DyDa: Distributed Data Warehouse Maintenance Overview

Materialized views are often derived from several base relations stored over possibly distributed data sources, such as in a data warehouse or a web information integration system. These materialized views must be maintained under source changes. In such a distributed context, maintenance errors could occur due to concurrent source updates. To address these errors, state-of-the-art maintenance strategies typically issue maintenance queries to the data sources and then apply compensating queries to correct any errors in the delta refreshs. However, these existing solutions are limited to handling pure data updates only, making the restricting assumptions that (1) all source schemata remain stable over time, and thus (2) neither maintenance nor compensation queries are broken by source changes.

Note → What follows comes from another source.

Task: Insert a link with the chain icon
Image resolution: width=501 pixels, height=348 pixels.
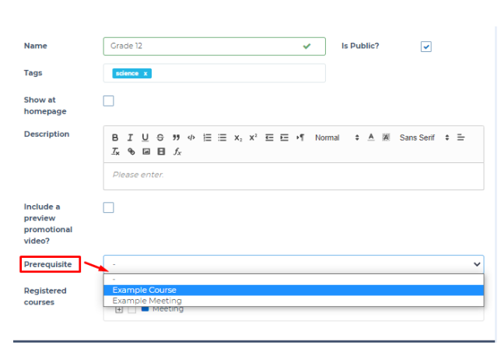Action: point(131,151)
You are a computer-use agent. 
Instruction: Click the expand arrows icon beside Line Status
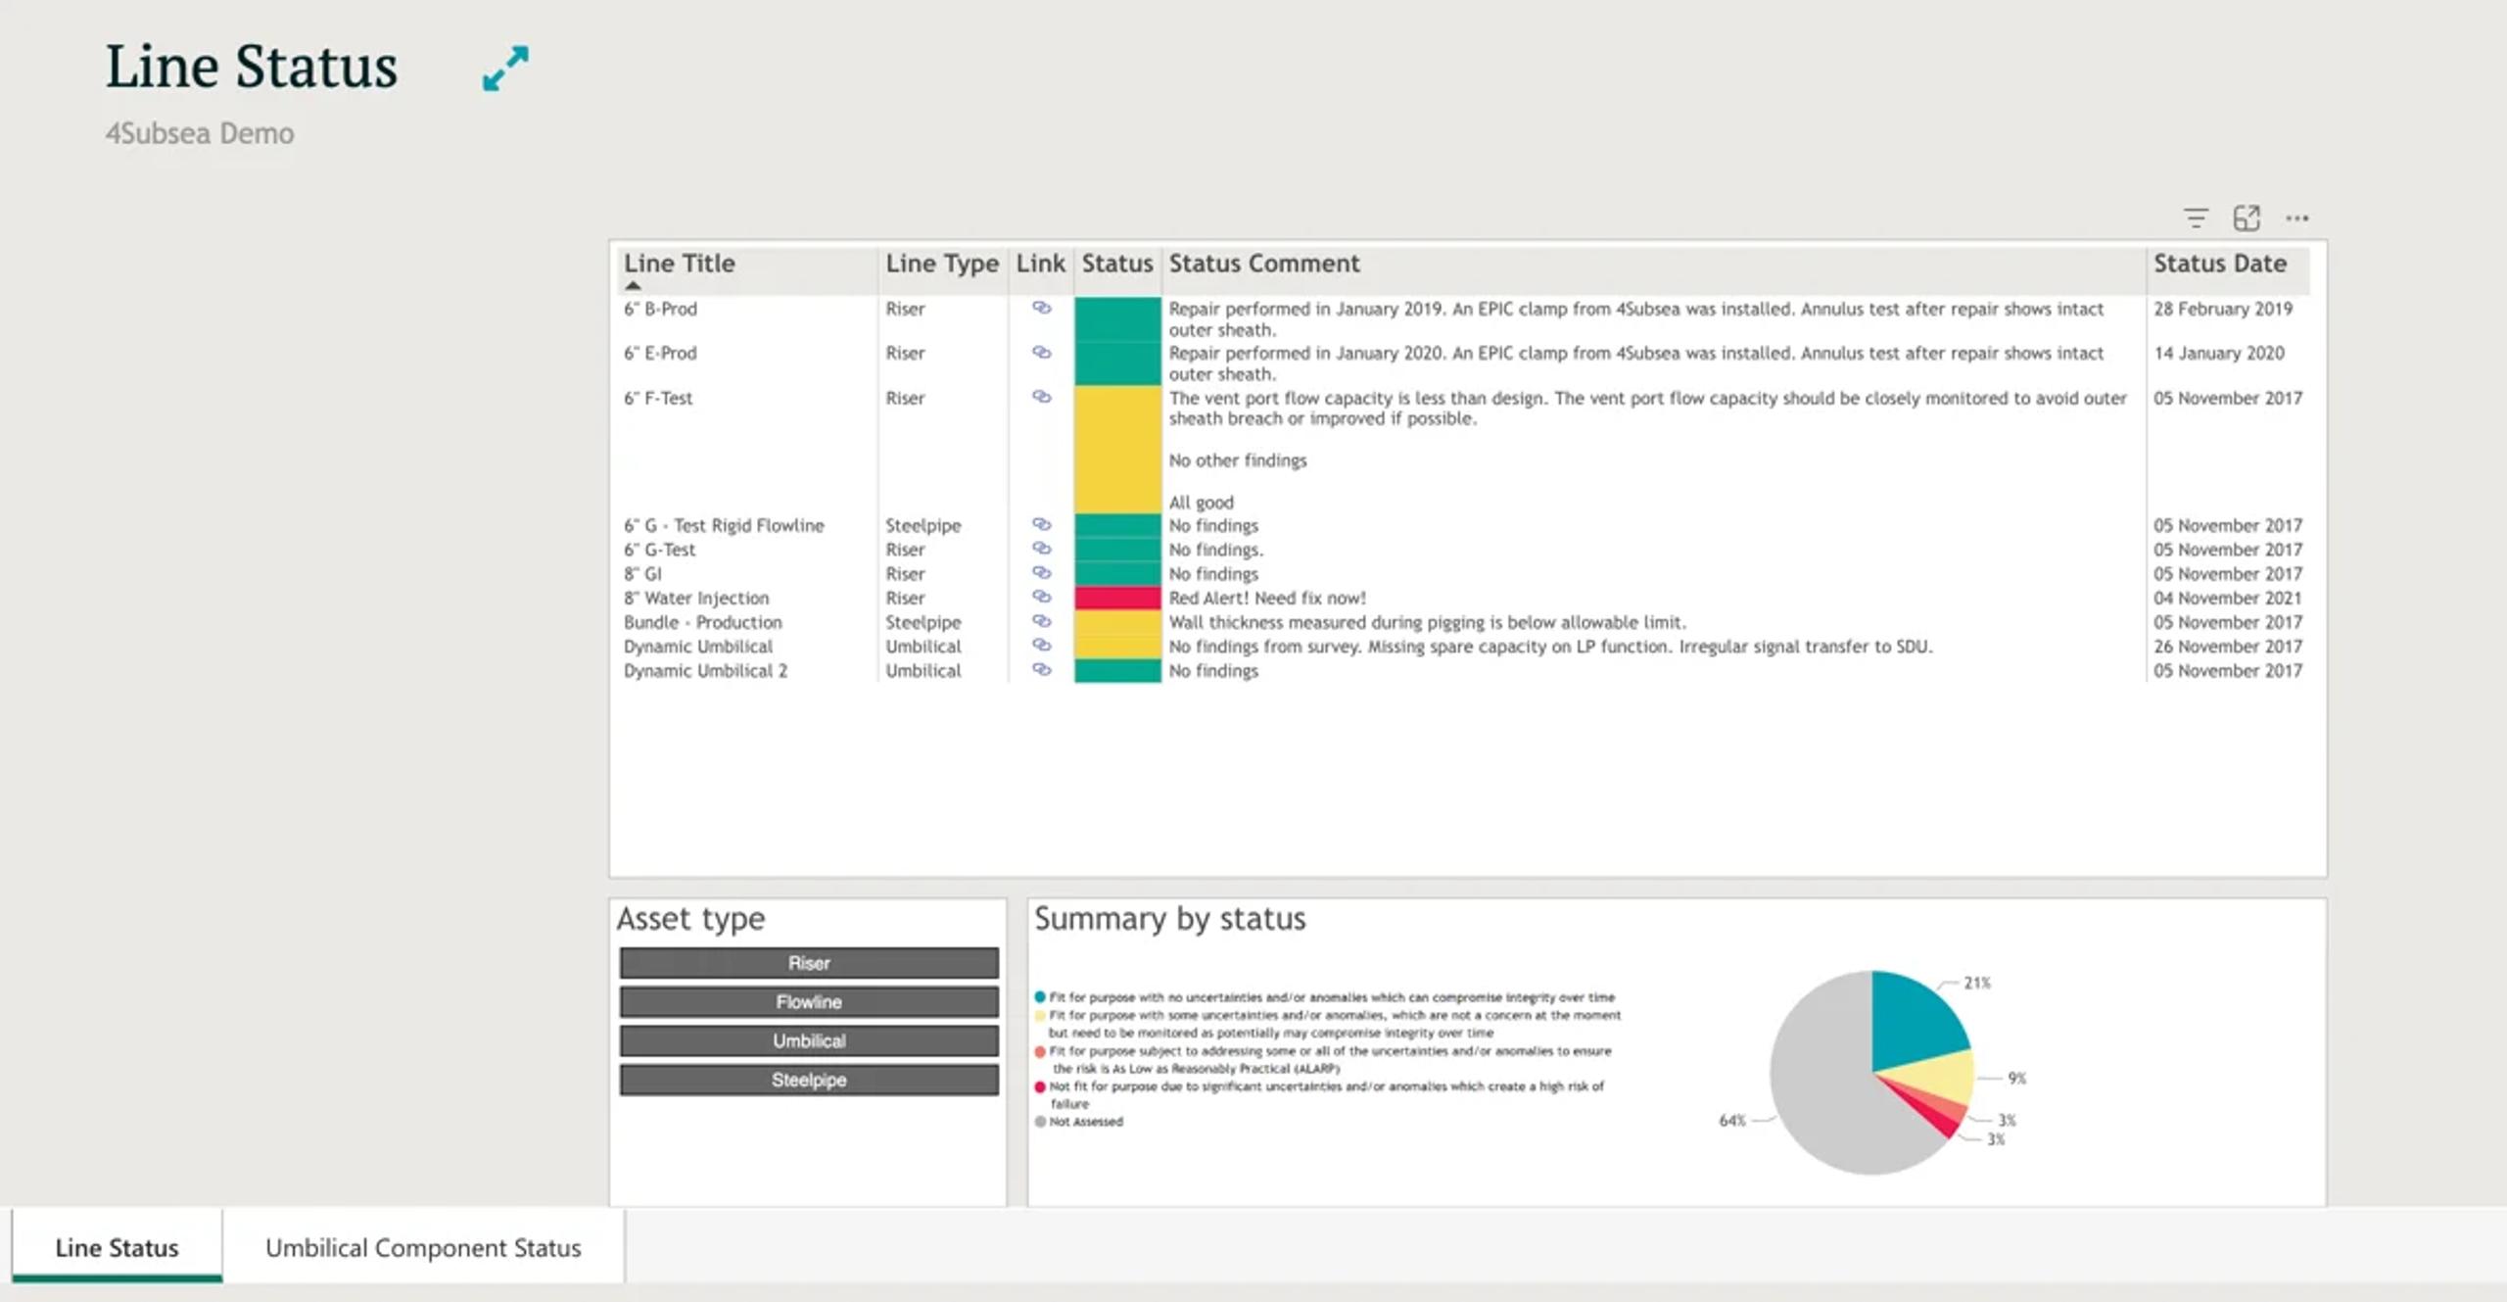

In this project, we lift these restrictions by proposing two alternative solutions that can handle both concurrent data and schema changes. The first solution is compensation-based, called Dyno. That is, we allow the concurrency occurs then we detect and correct the error results. The second solution is multiversion-based, called TxnWrap, namely, we apply multi-version techniques to avoid the occurrence of the concurrency. We also explore several optimization strategies for data warehouse maintenance. In particular, we propose techniques to handle parallel and batch data warehouse maintenance.

DyDa is an extension of one of our early work EVE, which considers the schema evolution of the data warehouse. In this work, we aim at solving the concurrency problems introduced by such evolution.